READING PASSAGE ▸

National Restaurant Association To Governors: Eateries Aren’t COVID-19 ‘Super Spreaders’

restaurant waiter in face mask

As governors across the country scramble to reimpose restrictions on dining as coronavirus cases soar, the National Restaurant Association is pushing back.

The influential restaurant trade and lobbying group fired off a letter on Tuesday (Nov. 17) to the National Governors Association decrying the latest round of state restrictions.

New York Gov. Andrew Cuomo last week shut down in-person service in restaurants and bars from 10 p.m. to 5 a.m., and, in a news conference Wednesday, warned New York City may soon be declared an “orange zone,” which would completely shut down in-door dining, as well as gyms and other businesses considered to be high risk.

Other states have followed suit, with California Governor Gavin Newsom shutting down indoor dining at 10 p.m. while also cutting down on outside seating capacity.

But the National Restaurant Association, which represents an industry that has been devasted by the coronavirus and the shutdowns it has triggered, contends there is “no scientific evidence” that would tie the rising tide of coronavirus cases to restaurants.

Among other things, the restaurant organization wants to make the closure of indoor dining “a last option.”

EXCERPTED DATA ▸

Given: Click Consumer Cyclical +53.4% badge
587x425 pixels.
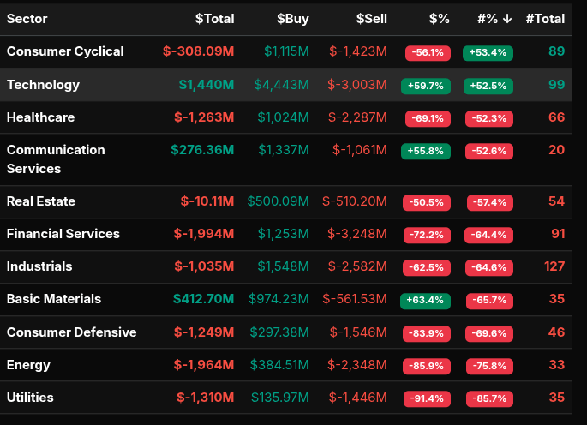Looking at the screenshot, I should click(x=488, y=53).
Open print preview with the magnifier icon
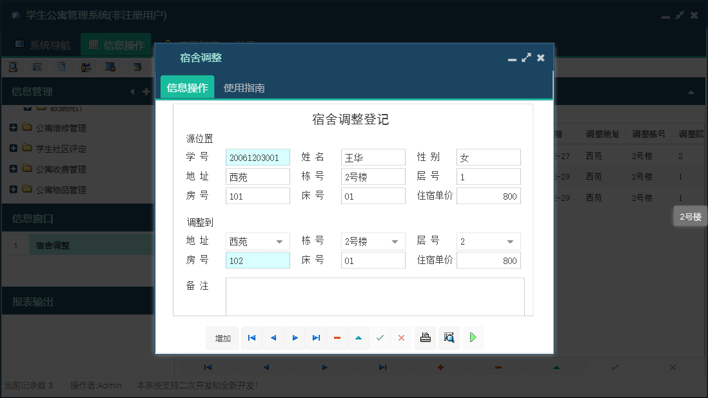The width and height of the screenshot is (708, 398). [449, 337]
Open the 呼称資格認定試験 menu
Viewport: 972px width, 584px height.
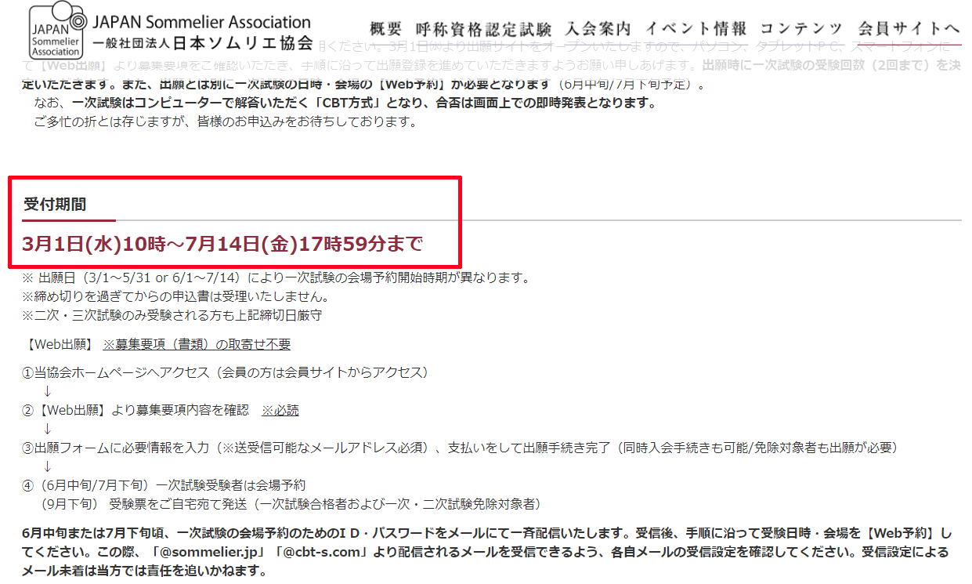pos(484,30)
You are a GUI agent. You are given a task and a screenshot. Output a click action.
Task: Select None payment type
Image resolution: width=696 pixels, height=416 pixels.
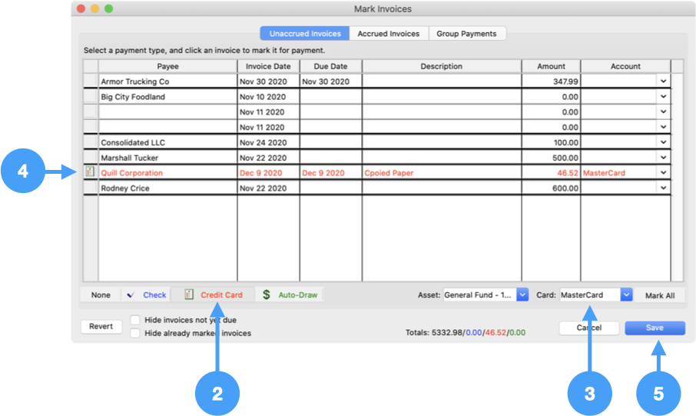pos(101,295)
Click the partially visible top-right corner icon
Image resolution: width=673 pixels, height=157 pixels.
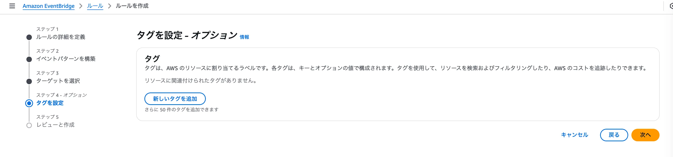tap(671, 6)
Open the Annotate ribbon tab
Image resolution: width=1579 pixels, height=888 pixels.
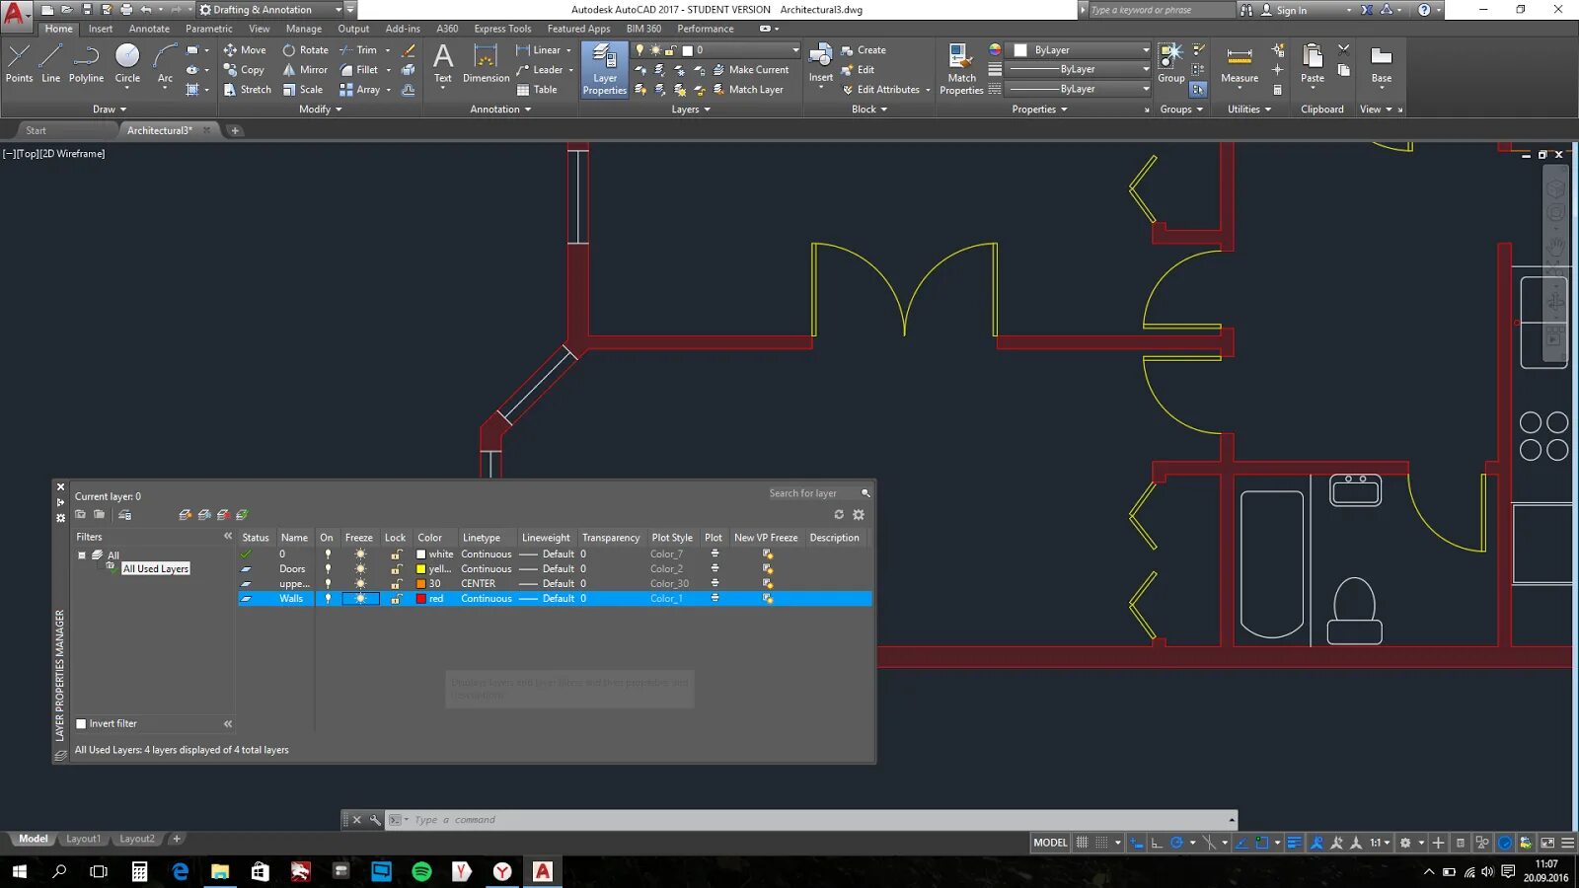point(149,29)
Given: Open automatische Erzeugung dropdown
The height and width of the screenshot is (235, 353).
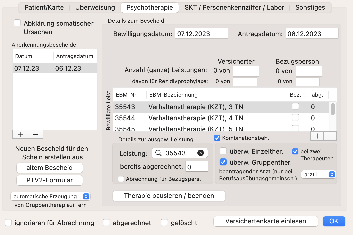Looking at the screenshot, I should [50, 196].
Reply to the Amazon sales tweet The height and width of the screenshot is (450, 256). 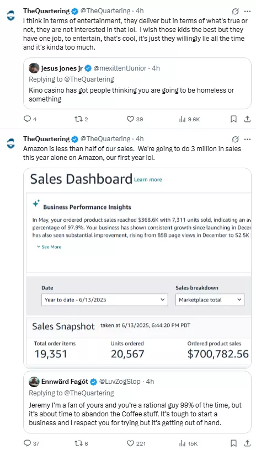click(27, 443)
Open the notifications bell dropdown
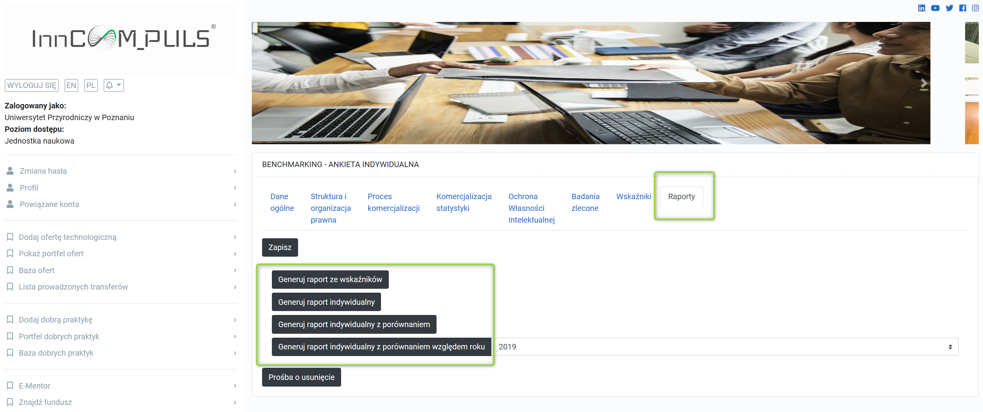 point(113,85)
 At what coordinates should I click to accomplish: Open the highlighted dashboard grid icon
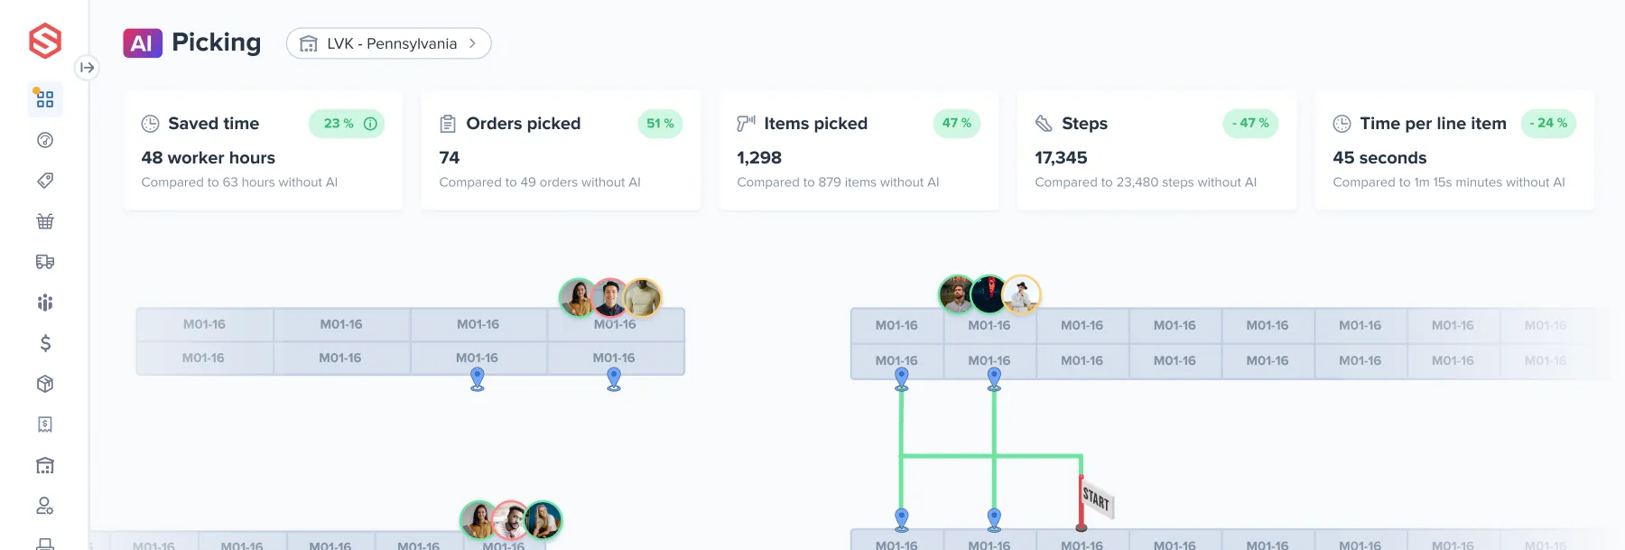[x=45, y=99]
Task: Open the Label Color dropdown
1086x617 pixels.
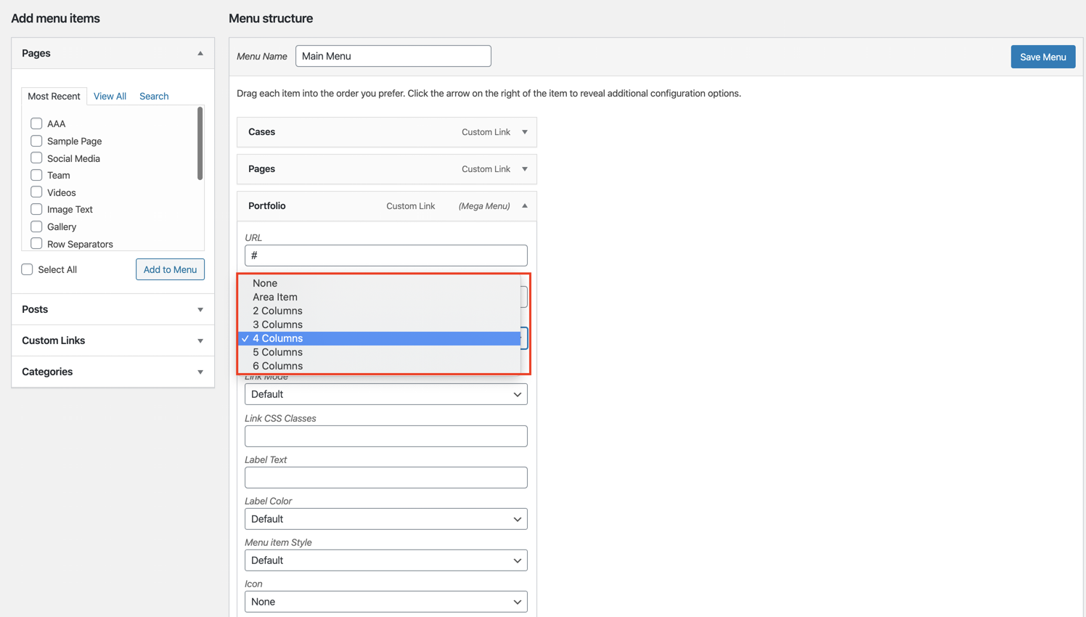Action: click(385, 519)
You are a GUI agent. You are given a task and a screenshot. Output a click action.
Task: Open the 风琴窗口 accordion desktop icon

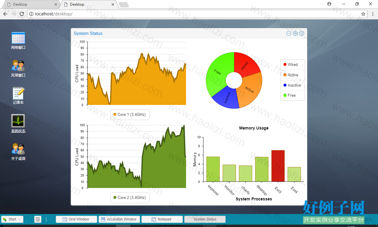coord(18,68)
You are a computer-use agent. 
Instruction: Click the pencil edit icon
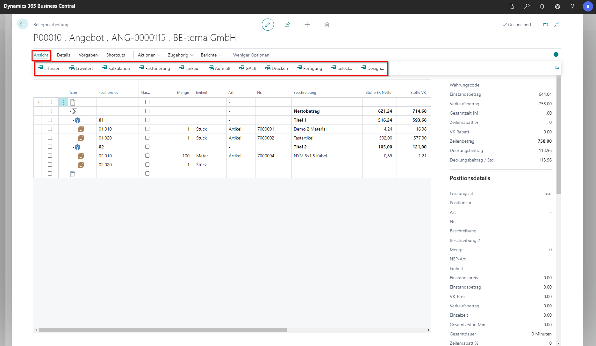[x=268, y=25]
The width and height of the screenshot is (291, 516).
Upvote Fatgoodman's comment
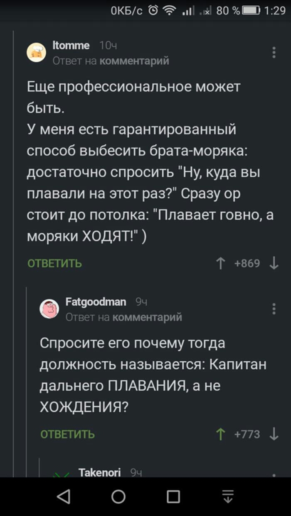[221, 434]
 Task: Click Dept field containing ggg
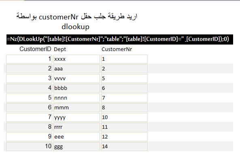coord(76,147)
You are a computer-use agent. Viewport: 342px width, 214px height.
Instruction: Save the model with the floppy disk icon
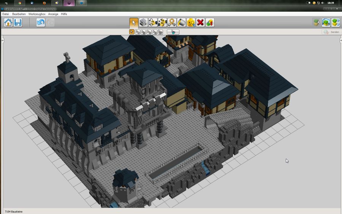(18, 22)
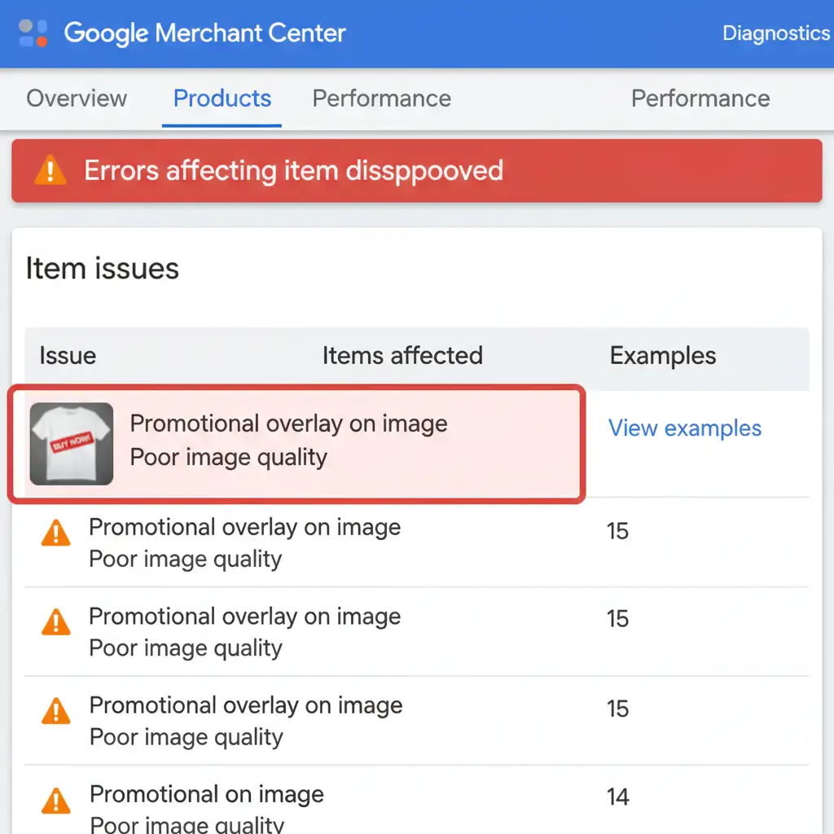Click the Google Merchant Center title text

click(x=204, y=33)
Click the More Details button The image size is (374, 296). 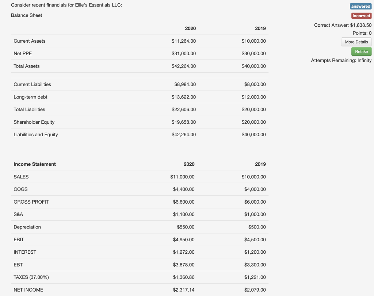[x=356, y=42]
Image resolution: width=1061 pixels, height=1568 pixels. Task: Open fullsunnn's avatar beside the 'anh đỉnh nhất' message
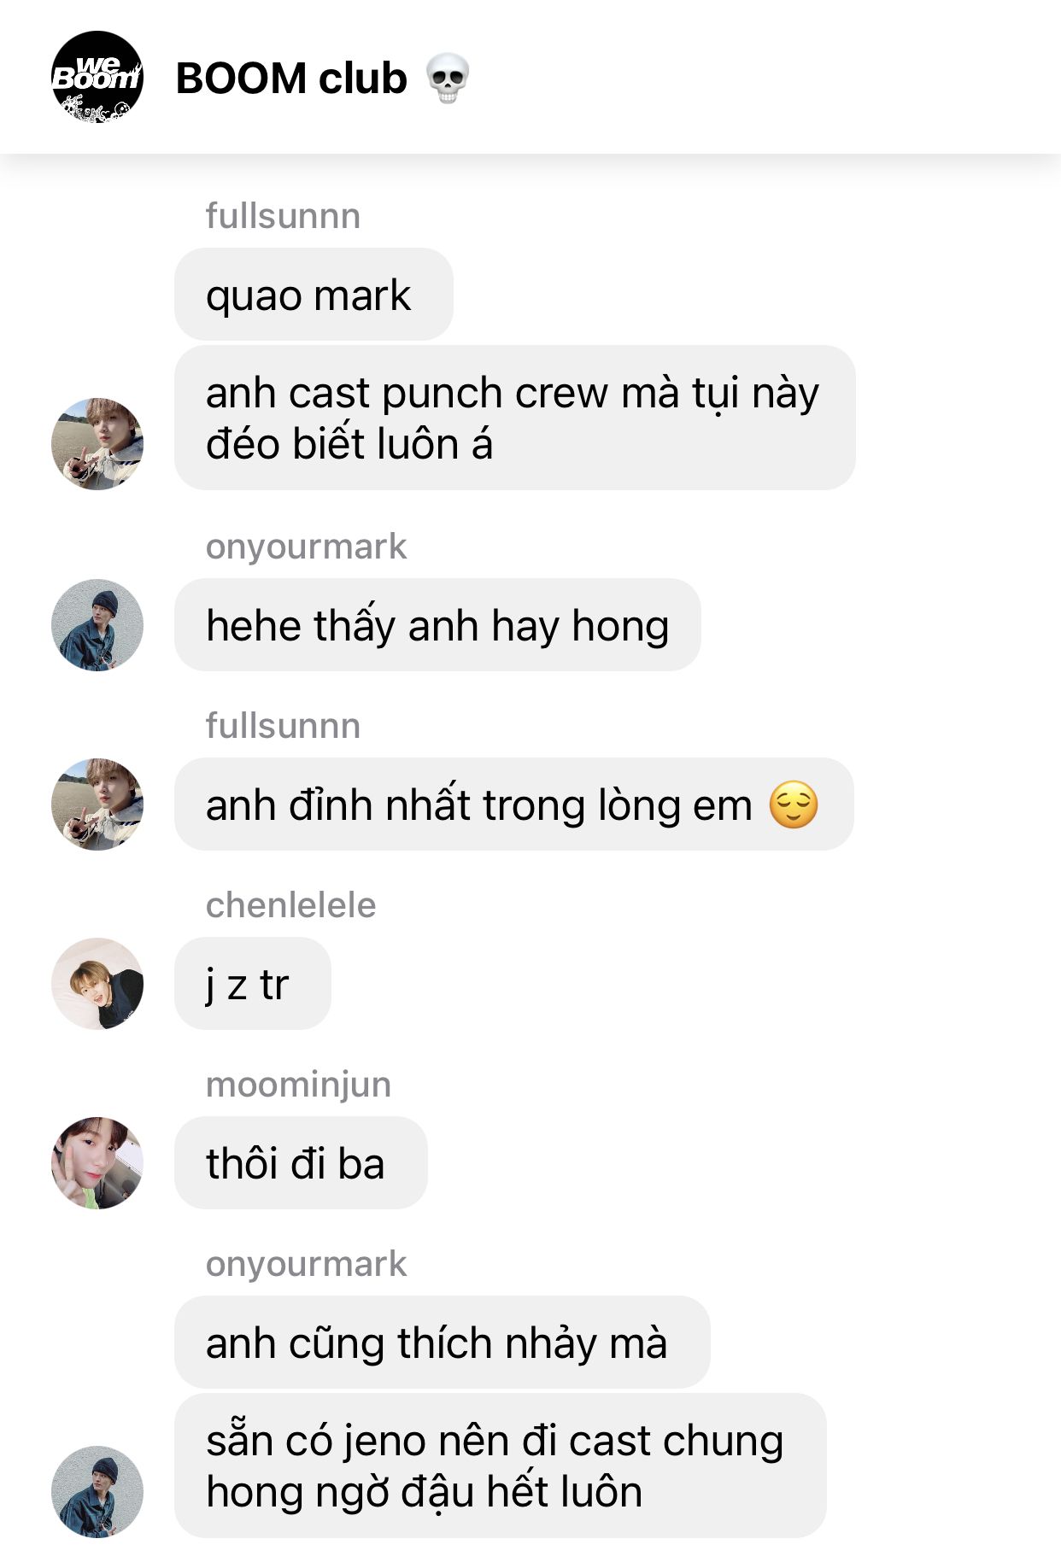tap(97, 804)
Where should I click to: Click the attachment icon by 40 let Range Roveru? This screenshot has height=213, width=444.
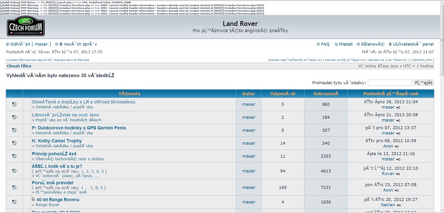pos(34,200)
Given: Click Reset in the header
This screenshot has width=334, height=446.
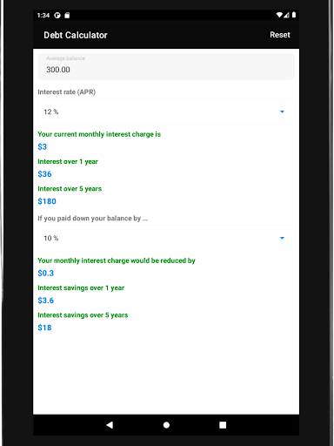Looking at the screenshot, I should click(x=280, y=35).
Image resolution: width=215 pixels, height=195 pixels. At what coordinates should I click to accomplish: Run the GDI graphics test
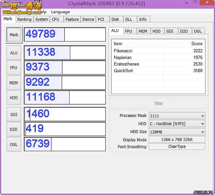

PROBLEM ▸
Continue the article about the restaurant association's letter to governors, starting after its last sentence.

REPLY TO THE TASK ▸
All told, more than 100,000 restaurants across the United States have closed their doors since the pandemic erupted last spring, the NRA noted in September.

“There is an unfounded impression that restaurants are part of the problem, and we are suffering as a result of inconsistent, restrictive mandates,” National Restaurant Association President and CEO Tom Bené said in the letter. “Data tying systemic community outbreaks of COVID-19 to restaurants has yet to emerge, but we are too commonly labelled as ‘super-spreaders,’ and have become a convenient scapegoat for reflexive shutdowns.”

However, the restaurant group’s claims conflict with a recent study by Stanford and Northwestern universities, which found the highest danger from COVID-19 comes from the reopening of restaurants, gyms and hotels.